* [COMPITI DA SVOLGERE]
1) Copi dall'intervista su Mia Martini il tratto compreso tra "In questo periodo" e "i prossimi mesi?", entrambi inclusi.
2) Prosegua l'intervista su Mia Martini a partire dall'ultima frase riportata.

* [BRANO FORNITO]
In questo periodo stai curando un laboratorio estivo a Roma, incentrato sulla figura di Mia Martini. Ce ne parli?
«Da otto anni a questa parte, in estate, mi dedico alla realizzazione di spettacoli incentrati sulle biografie di personaggi per me significativi. Quest’anno la scelta è ricaduta su Mia Martini, cantante straordinaria, donna complessa, dal passato ancor più difficile di quello che le cronache hanno sempre riportato. Poi l’incontro con Enzo Gragnaniello, autore delle musiche originali di ALLUCCAMM, mi è sembrato davvero un segno del destino, come a dire che questa storia dovesse essere davvero raccontata. Debutteremo a Roma il 25 di settembre, e in questi giorni mi sto occupando della scrittura del testo».
Altri progetti che ti vedranno impegnato per i prossimi mesi?

* [DATI ARCHIVIATI]
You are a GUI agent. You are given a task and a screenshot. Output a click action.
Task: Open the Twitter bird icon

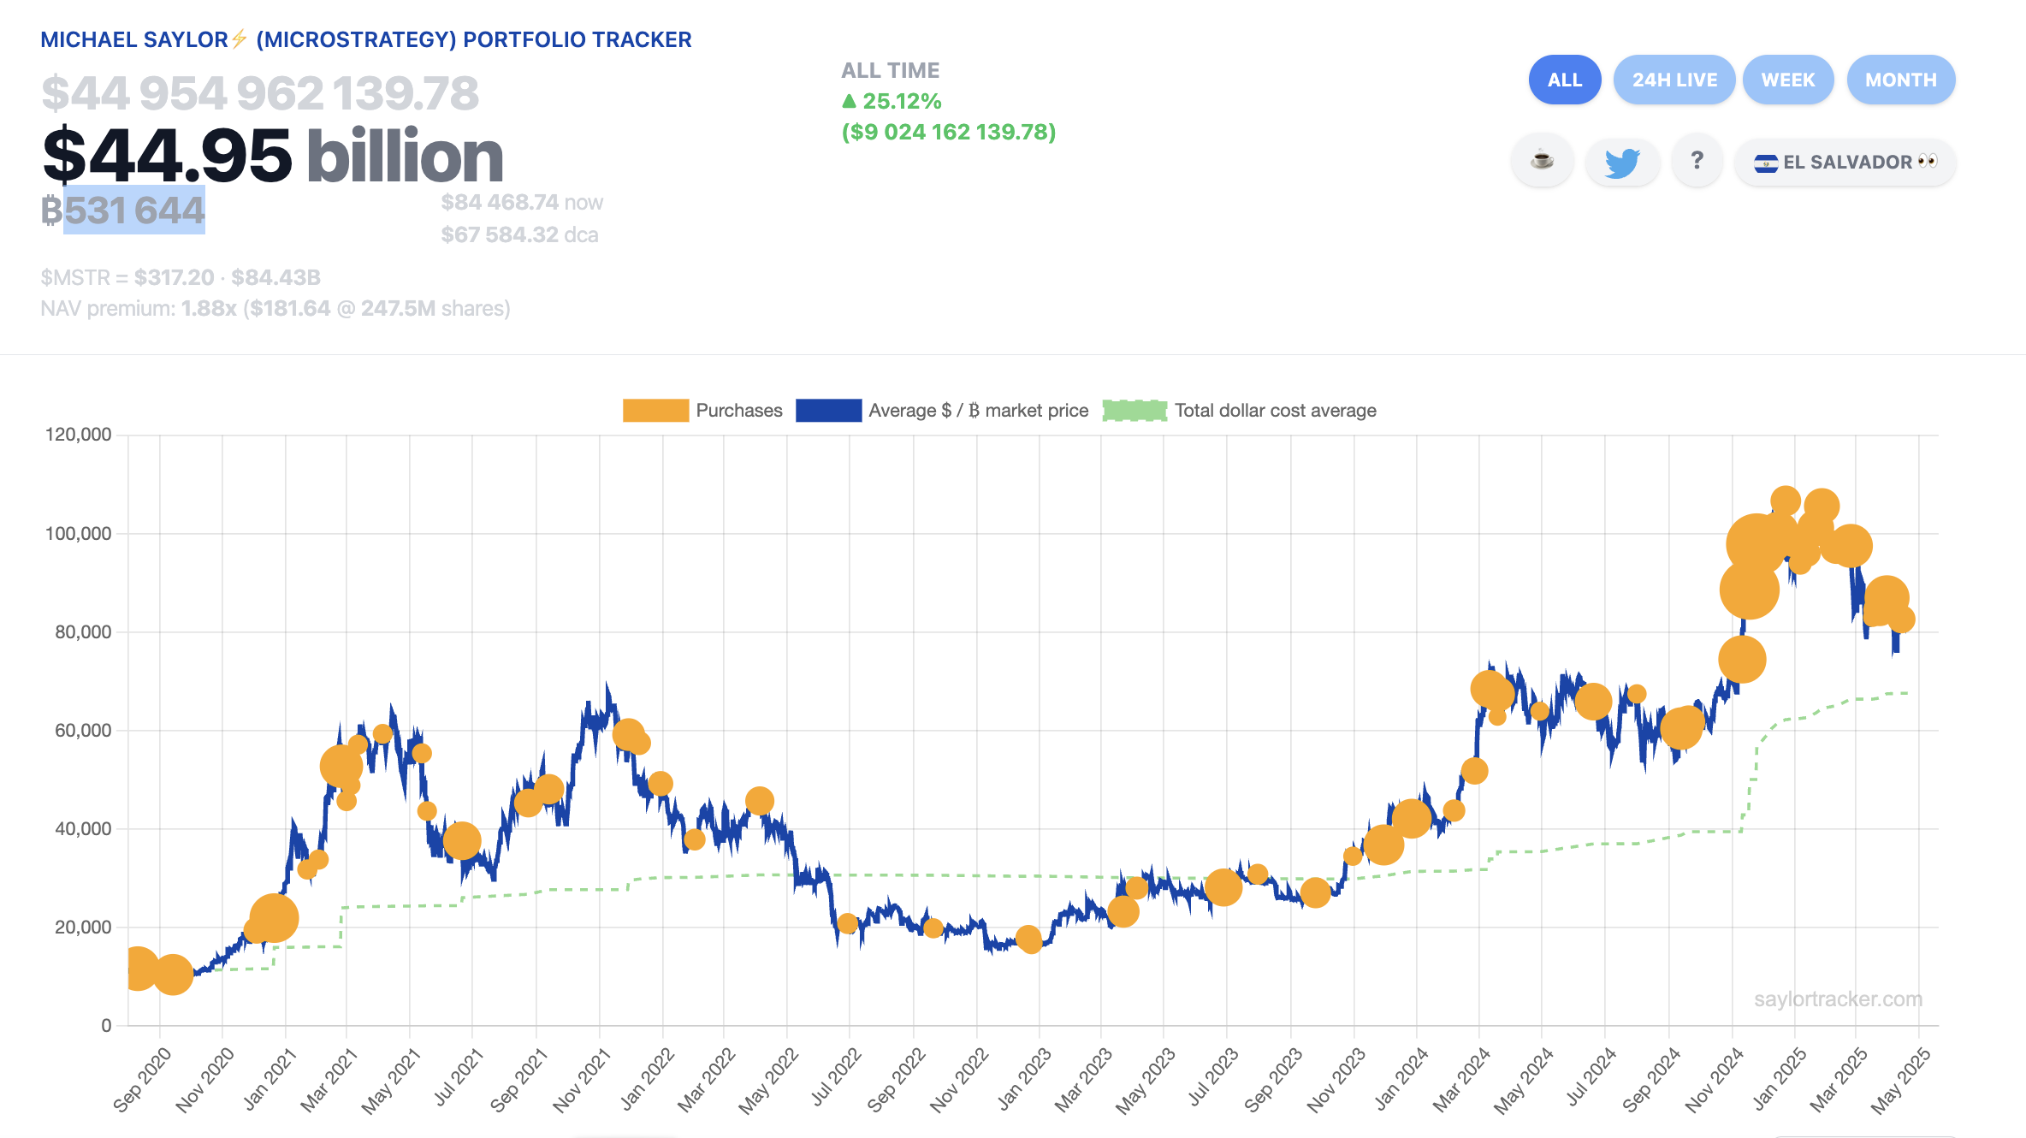click(x=1622, y=161)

* [RISPOSTE SCRITTE]
1)
In questo periodo stai curando un laboratorio estivo a Roma, incentrato sulla figura di Mia Martini. Ce ne parli?
«Da otto anni a questa parte, in estate, mi dedico alla realizzazione di spettacoli incentrati sulle biografie di personaggi per me significativi. Quest’anno la scelta è ricaduta su Mia Martini, cantante straordinaria, donna complessa, dal passato ancor più difficile di quello che le cronache hanno sempre riportato. Poi l’incontro con Enzo Gragnaniello, autore delle musiche originali di ALLUCCAMM, mi è sembrato davvero un segno del destino, come a dire che questa storia dovesse essere davvero raccontata. Debutteremo a Roma il 25 di settembre, e in questi giorni mi sto occupando della scrittura del testo».
Altri progetti che ti vedranno impegnato per i prossimi mesi?

2)
«Oltre allo spettacolo su Mia Martini, che debutterà presso il Teatro del Torrino, a Roma, che dirigo da tredici anni, a settembre mi occuperò della direzione artistica di un altro teatro romano, il teatro di Mostacciano, una bellissima sala di 400 posti, che richiederà grande impegno e dedizione per costruirgli una propria identità. A Napoli invece, oltre alla tournée di ALLUCCAMM, riprenderò il mio spettacolo “Ad occhi chiusi”, con Andrea Fiorillo. Ricominceremo i corsi della Fonderia del Teatro, scuola di recitazione al suo secondo anno di attività. Infine affiancherò Giuliana Tabacchini nella direzione artistica dello storico Teatro Sancarluccio a Chiaia».